» **Description of the task**:
Should the word "target" occur in a line of the records, copy that line.

» **Data**:
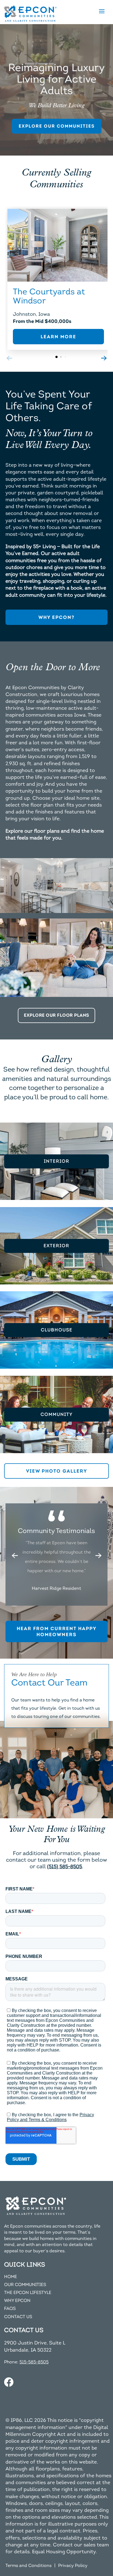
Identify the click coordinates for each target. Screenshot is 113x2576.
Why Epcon (17, 2300)
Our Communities (25, 2284)
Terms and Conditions (28, 2565)
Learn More (58, 337)
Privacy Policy (72, 2565)
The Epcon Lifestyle (27, 2292)
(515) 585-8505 (64, 1867)
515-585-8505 (34, 2362)
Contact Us (18, 2316)
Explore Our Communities (57, 126)
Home (10, 2276)
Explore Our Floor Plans (56, 1015)
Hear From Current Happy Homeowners (57, 1631)
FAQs (10, 2308)
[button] (98, 1555)
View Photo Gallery (56, 1471)
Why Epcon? (56, 617)
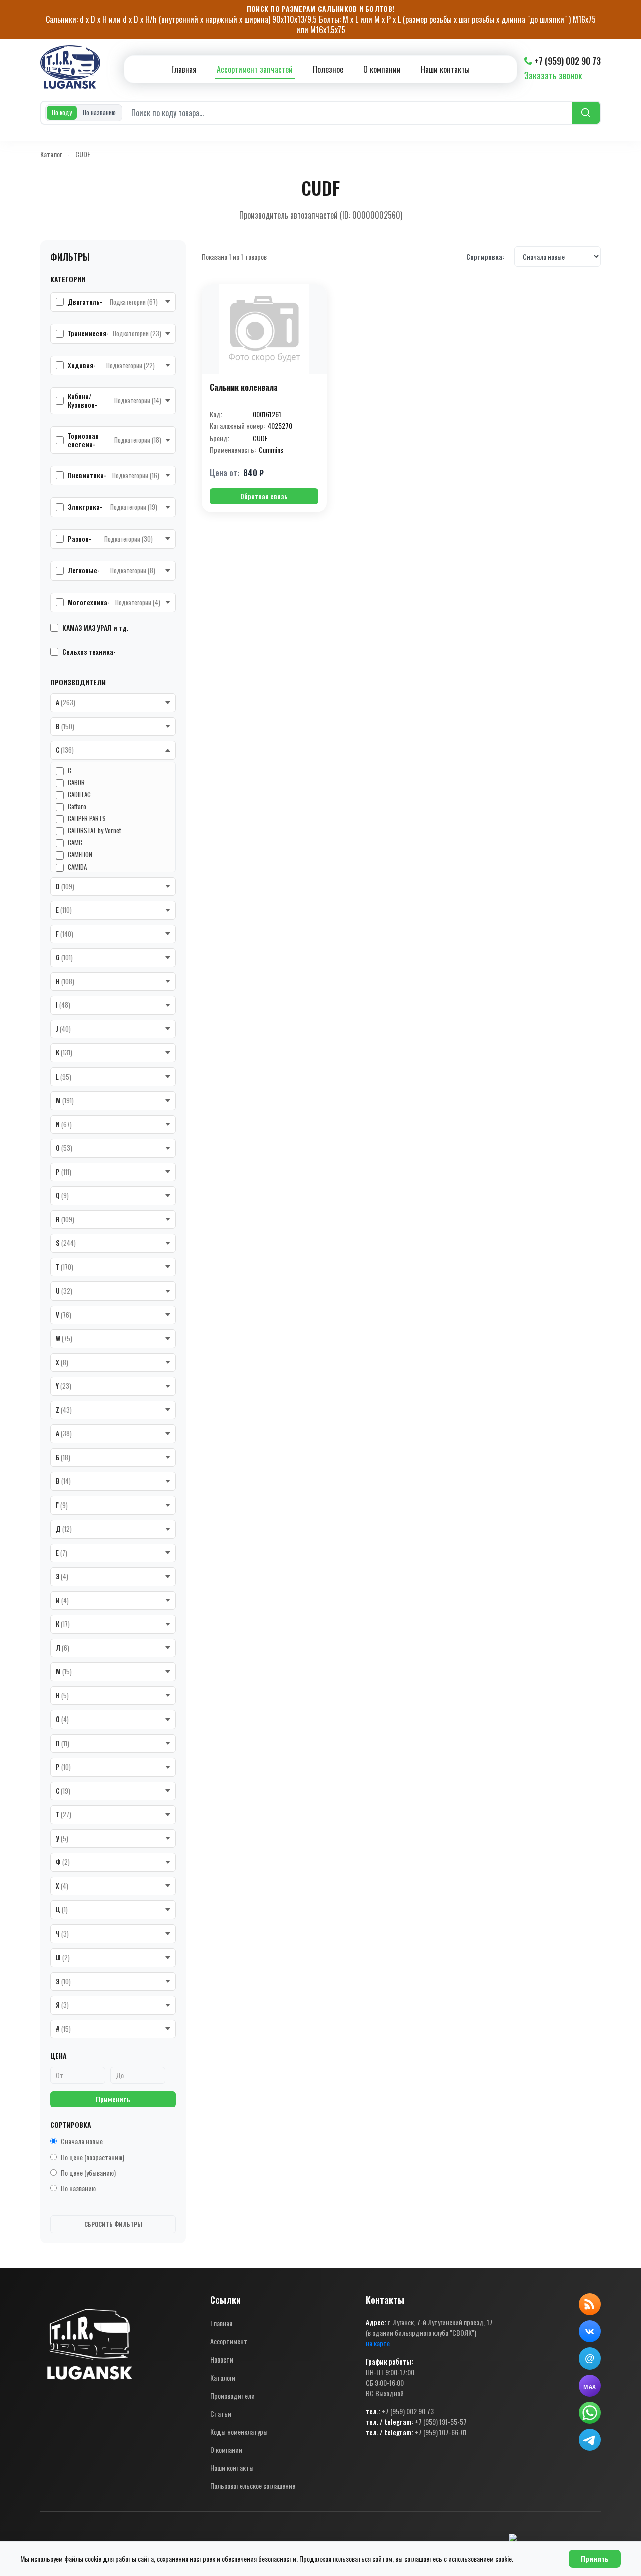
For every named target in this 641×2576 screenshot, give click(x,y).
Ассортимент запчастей (255, 69)
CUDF (82, 154)
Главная (184, 69)
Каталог (51, 154)
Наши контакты (445, 69)
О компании (382, 69)
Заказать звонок (553, 75)
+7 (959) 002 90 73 (567, 60)
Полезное (328, 69)
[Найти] (586, 113)
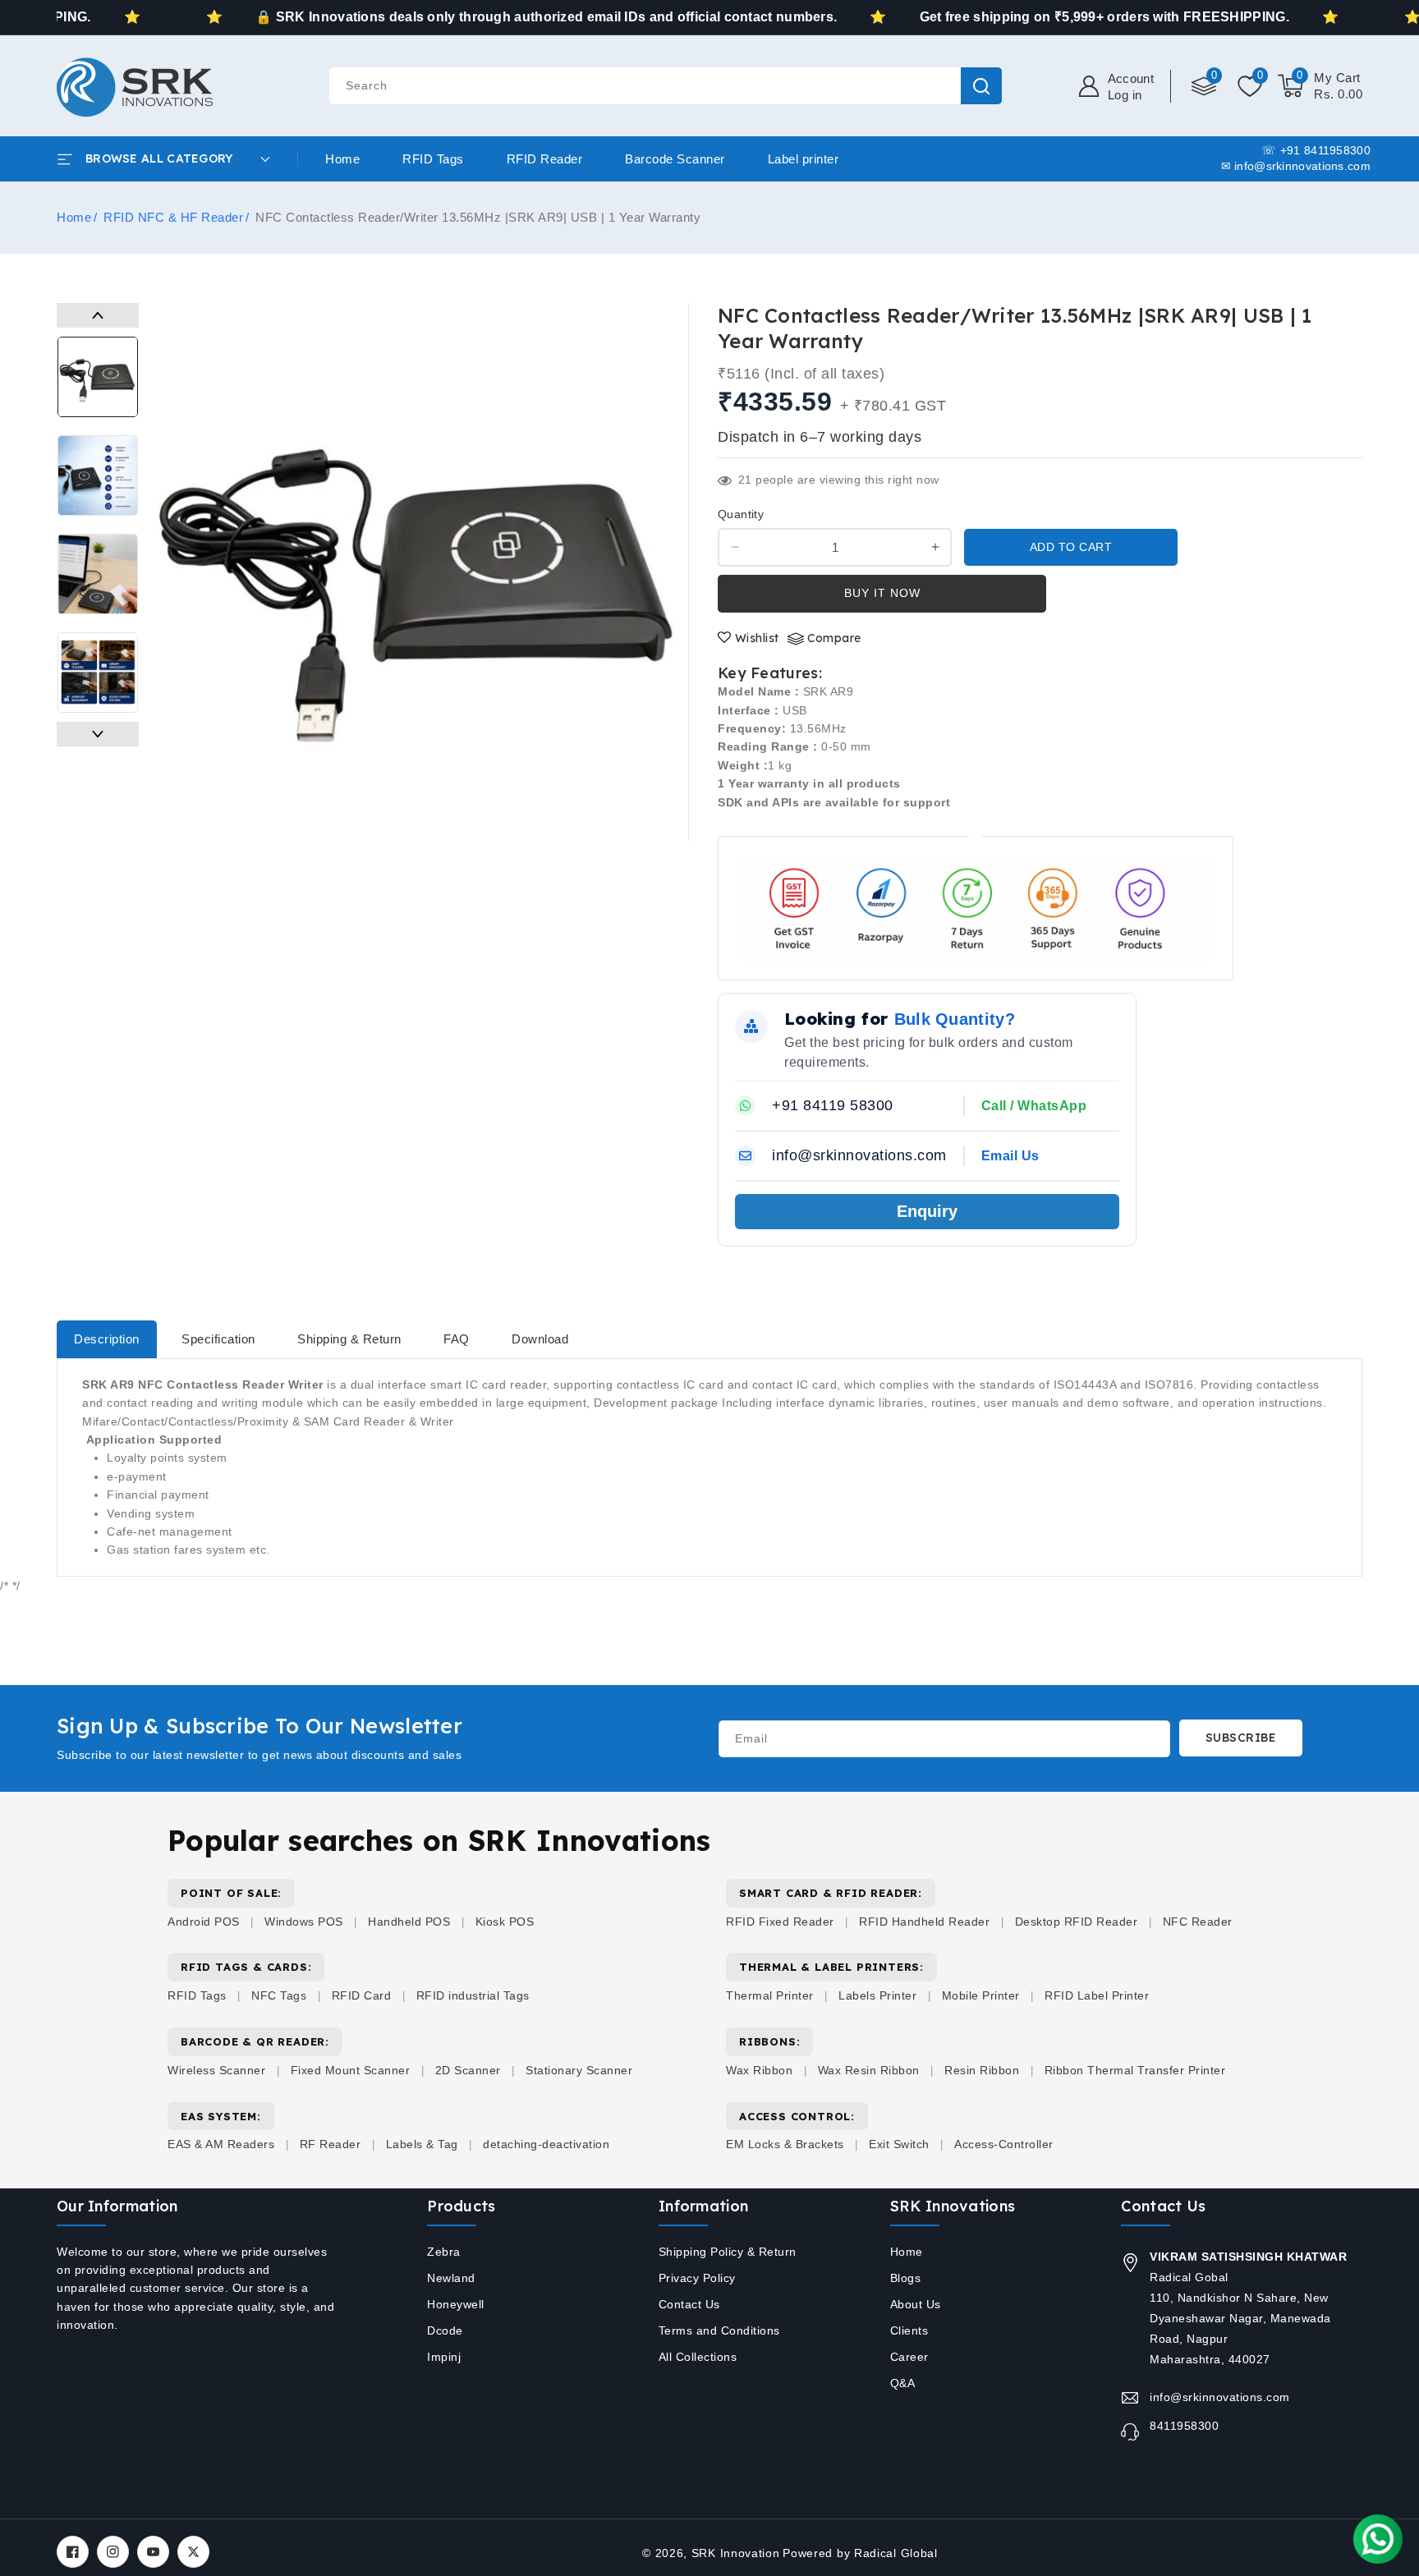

» **Output of the exercise**:
Identify the click coordinates for each target. Screenshot is 113x2576.
For every named target in this 641×2576 screenshot, give click(x,y).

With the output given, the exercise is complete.